Instead there was the guidance of the Spirit which led in the direction of having our paper divided into definite rubrics. Rev. H. Hoeksema suggested the following rubrics: Meditation, Editorials, Doctrine, In the Churches, Biblical History, History of Dogma, Social Topics, Political Conditions, Missions, Education, Press Reviews, Question Box, Book Review. Truly, an impressive array of subjects. These would, of course, not all appear in each issue; but these would be interchanged in the various issues. There was one condition upon which Rev. Hoeksema would favor and would cooperate with such a rubrication of the Standard Bearer. He writes in italics as follows: ” . . . that each and every editor or co-worker would be held absolutely responsible, during the time that he was appointed for a certain rubric, to fill his space with material concerning the subject assigned to him, and no one else, not even the editor-in-chief, may fill that space.” The truth of the matter was that those who had to write not infrequently let the editor down in the past, and then he would, with Rev. Ophoff, need to write some more in haste to meet the copy deadlines with the printer, and the printer’s devil!

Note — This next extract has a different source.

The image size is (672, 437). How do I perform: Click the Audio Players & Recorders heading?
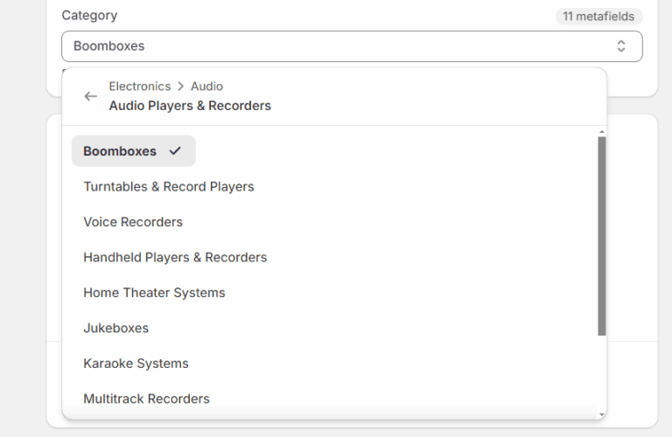(190, 106)
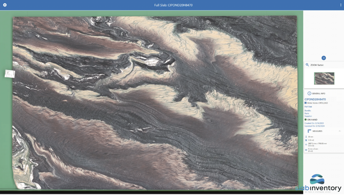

It was then suggested that it would facilitate matters if all the co-laborers were put “under law.” It would be somewhat the law of the school-master in the Seminary once more. It would be like assigning term papers. Each would be assigned certain subjects. This would in effect be a kind of systematizing of the work, although it was short of rubricating the paper. In the September 1, 1942 issue, on pp. 468-469, we have such a schedule for the year 1942-1943. Undersigned also was given certain subjects on which to write. He well remembers that at that time he was taking a few courses at Central College, Pella, Iowa, while he was minister in the church there. He was greatly interested in the philosophical presuppositions of common grace and related subjects, and took courses there in philosophy which had not been offered in our Seminary when he attended. The editor-in-chief assigned him and also others such subjects as: The Shaking of All Things, Rationalism and Christian Logic, Dewey and Christian Education, Election and Foreordination, The Concept Person in Scripture, The Value of Apologetics, The Dangers of Early Adolescence, Barth’s Conception of Predestination, etc. This array of subjects was perhaps indicative of a need of some basic study and research on the part of the young men in the ministry.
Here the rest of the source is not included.